_Exercise goal_
Please revise the material from the line containing "At what (x,y)" down to the line containing "Looking at the", changing "screenshot" to "screen capture" and keeping everything else the same. Return only those lines, without the pictures.

_Records for the exercise_
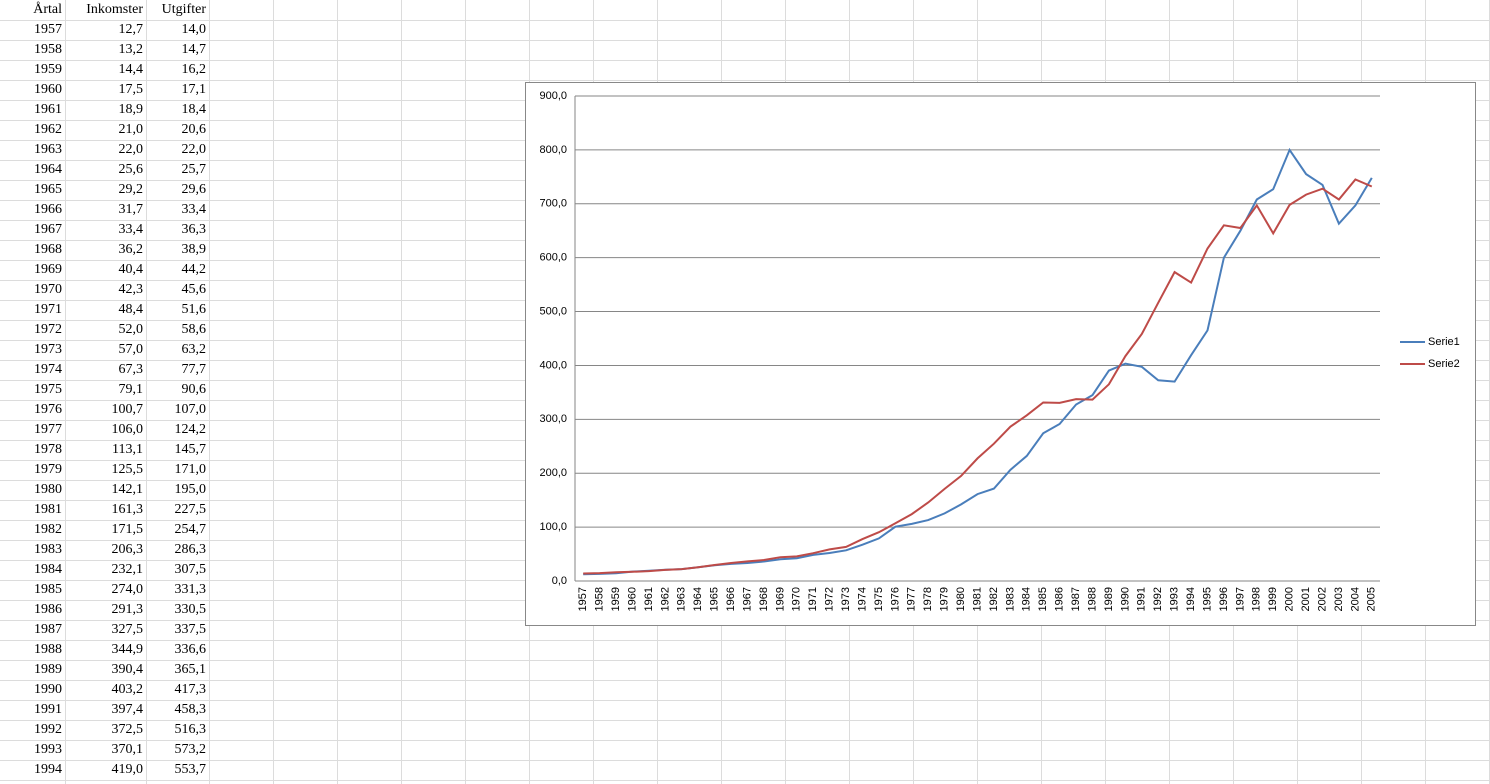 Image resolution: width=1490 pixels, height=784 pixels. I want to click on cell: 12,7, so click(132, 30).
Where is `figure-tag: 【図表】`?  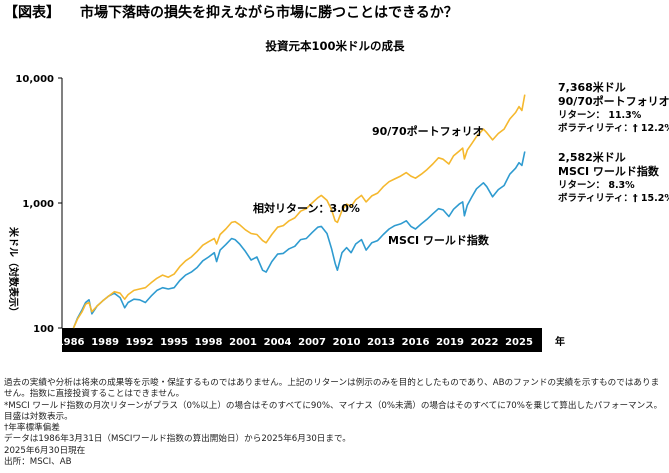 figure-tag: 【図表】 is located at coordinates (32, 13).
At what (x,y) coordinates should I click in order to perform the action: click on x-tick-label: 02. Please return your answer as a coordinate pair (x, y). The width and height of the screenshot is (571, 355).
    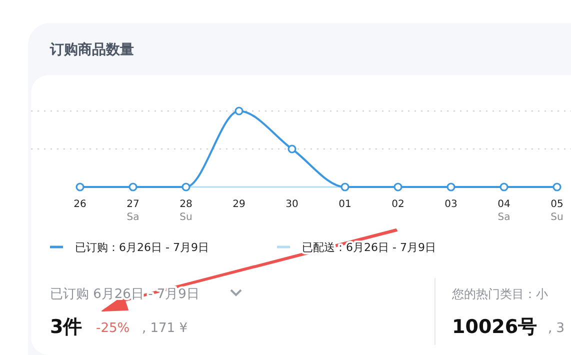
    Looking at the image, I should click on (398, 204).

--

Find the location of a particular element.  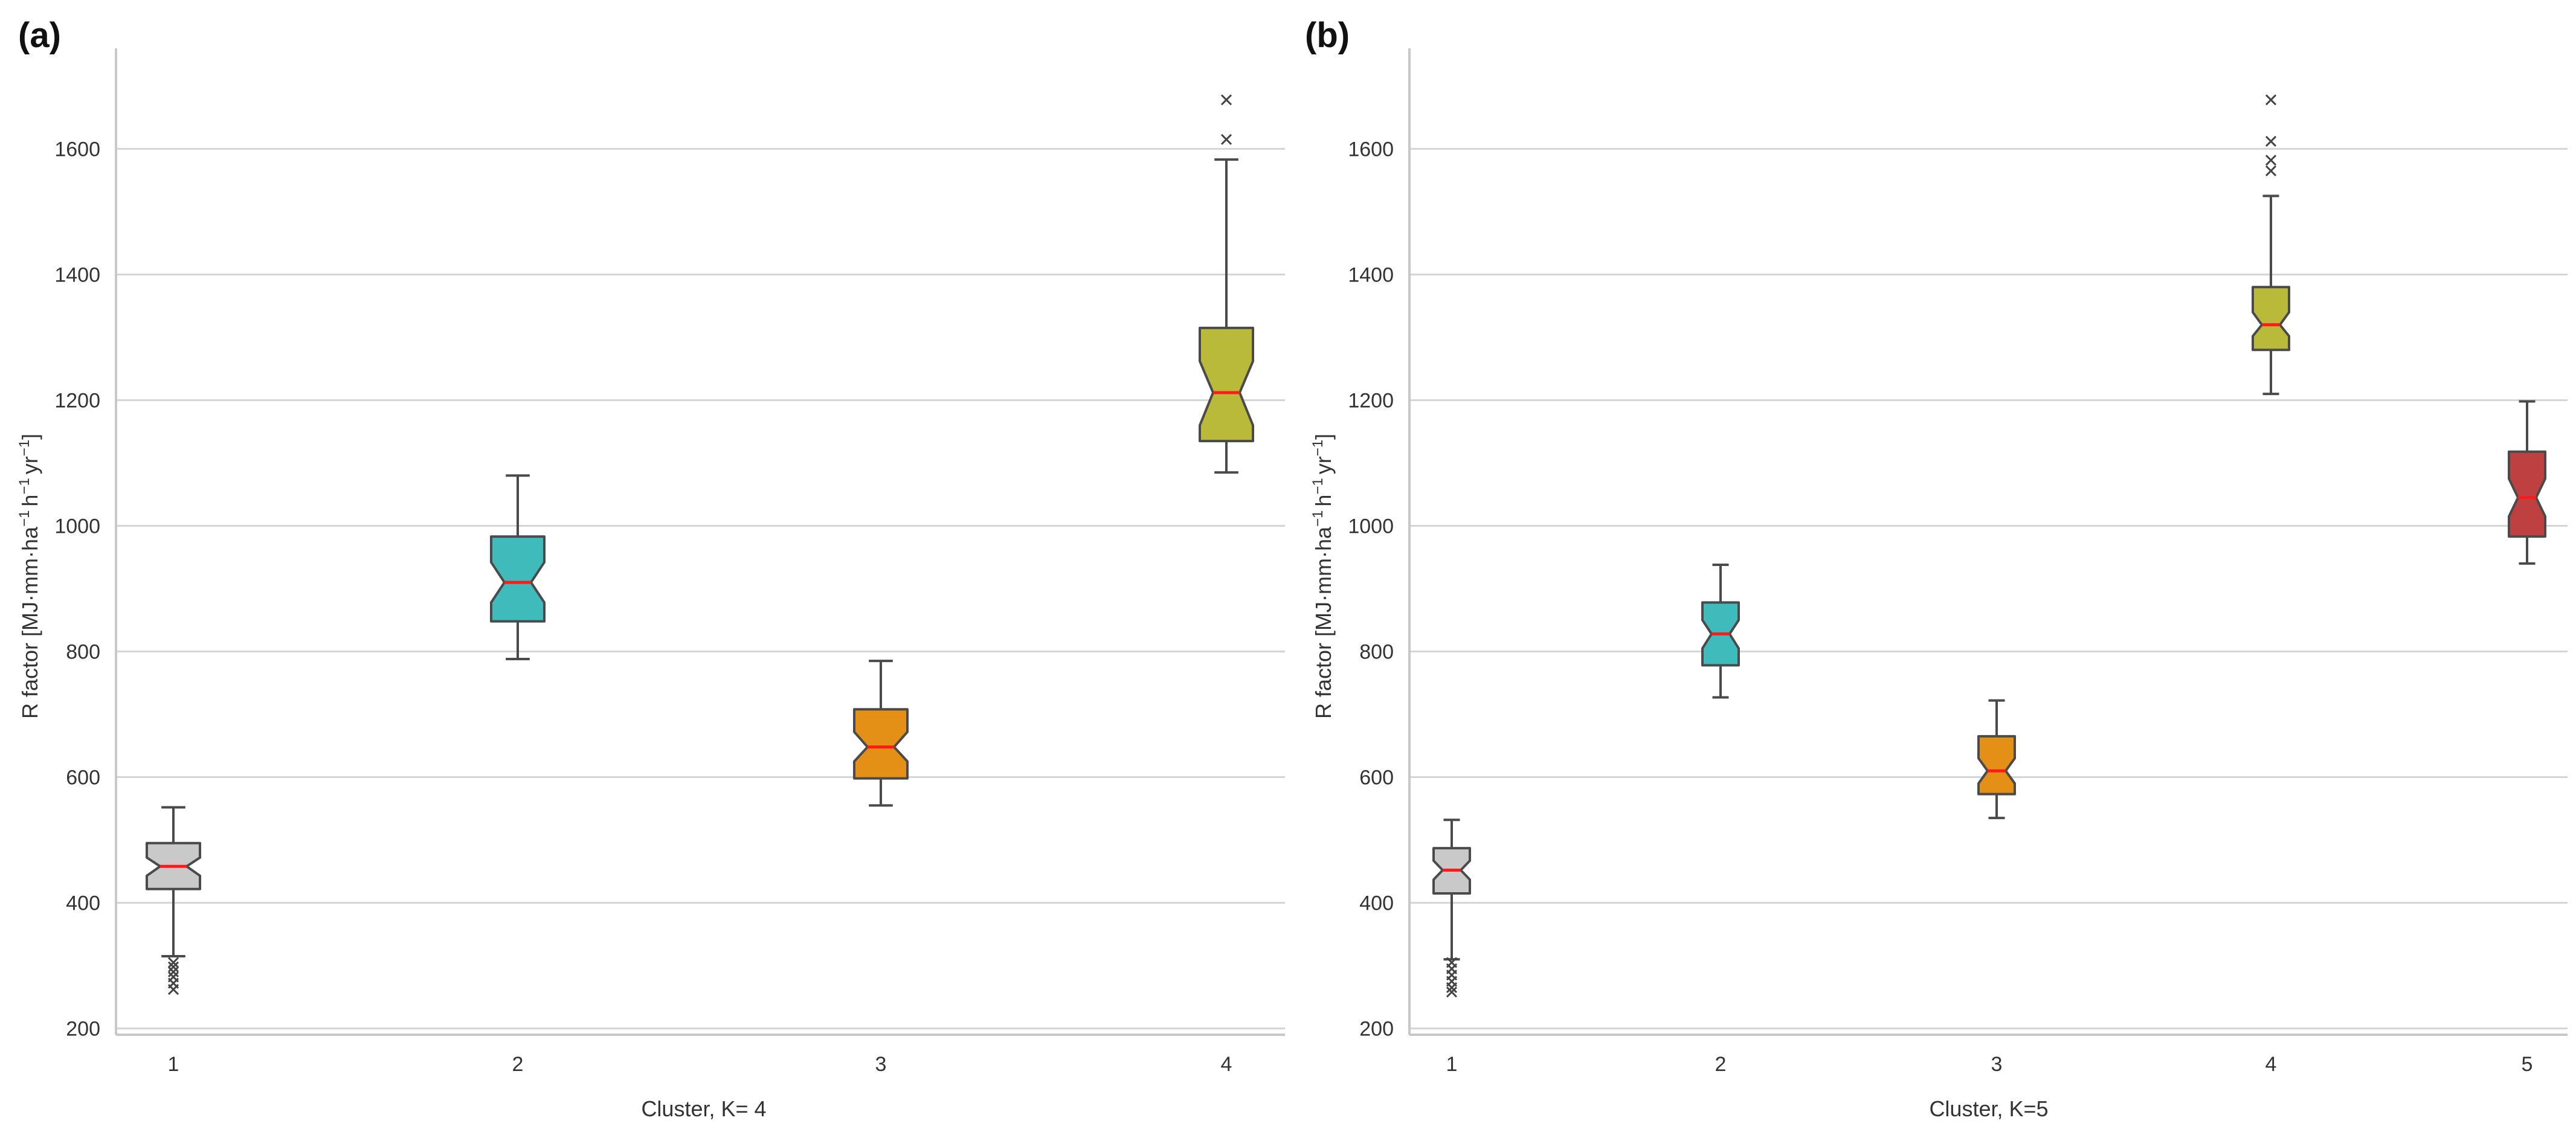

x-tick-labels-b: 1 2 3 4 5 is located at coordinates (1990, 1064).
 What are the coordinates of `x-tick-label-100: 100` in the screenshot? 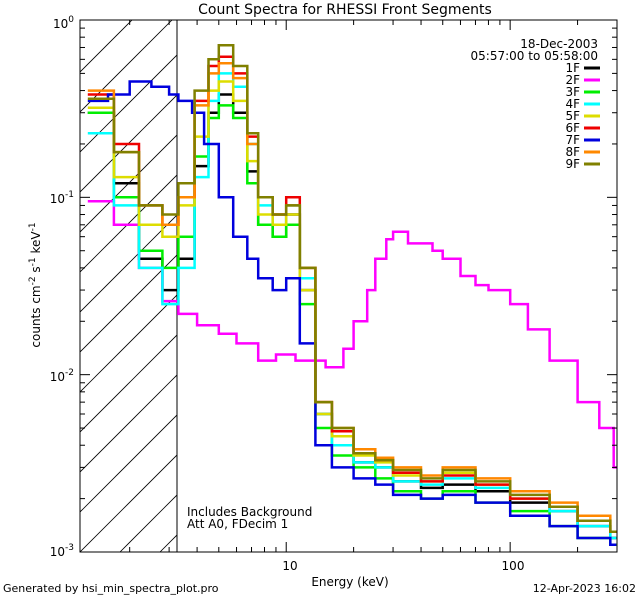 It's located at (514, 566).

_Answer below_
At what (x,y) coordinates should I click in order to perform the action: click on x-tick-label: 02. Please return your answer as a coordinate pair (x, y). The width and height of the screen capture is (571, 355).
    Looking at the image, I should click on (398, 204).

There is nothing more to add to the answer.